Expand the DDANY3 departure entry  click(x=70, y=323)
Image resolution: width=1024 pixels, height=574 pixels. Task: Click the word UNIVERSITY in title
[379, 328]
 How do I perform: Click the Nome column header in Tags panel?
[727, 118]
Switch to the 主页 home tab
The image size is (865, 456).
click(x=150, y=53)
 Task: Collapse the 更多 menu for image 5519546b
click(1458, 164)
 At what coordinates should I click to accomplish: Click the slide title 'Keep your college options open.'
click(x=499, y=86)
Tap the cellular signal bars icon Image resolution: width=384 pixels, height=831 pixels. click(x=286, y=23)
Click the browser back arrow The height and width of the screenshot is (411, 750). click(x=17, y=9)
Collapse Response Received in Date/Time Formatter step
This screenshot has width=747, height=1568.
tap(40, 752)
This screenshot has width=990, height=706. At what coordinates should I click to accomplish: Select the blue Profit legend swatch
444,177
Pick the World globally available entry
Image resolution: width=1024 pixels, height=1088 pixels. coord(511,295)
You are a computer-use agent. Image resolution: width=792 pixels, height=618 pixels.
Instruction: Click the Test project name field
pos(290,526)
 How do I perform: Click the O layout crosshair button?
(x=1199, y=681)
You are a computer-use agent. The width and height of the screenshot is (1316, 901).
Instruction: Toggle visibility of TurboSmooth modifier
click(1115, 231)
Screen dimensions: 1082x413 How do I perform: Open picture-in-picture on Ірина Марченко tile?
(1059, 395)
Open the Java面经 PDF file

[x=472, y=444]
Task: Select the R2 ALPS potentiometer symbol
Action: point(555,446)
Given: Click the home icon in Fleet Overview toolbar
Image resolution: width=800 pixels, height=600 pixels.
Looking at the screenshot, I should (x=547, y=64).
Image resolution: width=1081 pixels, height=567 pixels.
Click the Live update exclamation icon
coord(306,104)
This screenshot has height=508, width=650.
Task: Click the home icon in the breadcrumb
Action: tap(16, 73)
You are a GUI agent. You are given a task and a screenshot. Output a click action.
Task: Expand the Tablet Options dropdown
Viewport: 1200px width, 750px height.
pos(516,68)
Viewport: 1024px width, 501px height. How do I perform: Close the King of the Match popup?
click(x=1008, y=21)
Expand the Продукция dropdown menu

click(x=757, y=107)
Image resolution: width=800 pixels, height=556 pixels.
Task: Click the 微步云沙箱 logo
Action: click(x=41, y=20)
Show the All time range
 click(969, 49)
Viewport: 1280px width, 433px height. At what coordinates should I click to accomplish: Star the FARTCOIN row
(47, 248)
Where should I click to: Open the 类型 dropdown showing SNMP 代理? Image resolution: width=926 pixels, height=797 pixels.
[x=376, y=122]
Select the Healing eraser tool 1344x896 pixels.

WHAT YOU ARE ASKED TO DO: Beginning with the line that contains "Where should I" and ending with the last line of the data above, return those lines exactly and nothing else.

RESULT FOR THIS EXERCISE:
Where should I click to: Open the 类型 dropdown showing SNMP 代理? Image resolution: width=926 pixels, height=797 pixels.
[x=376, y=122]
Select the Healing eraser tool 1344x896 pixels.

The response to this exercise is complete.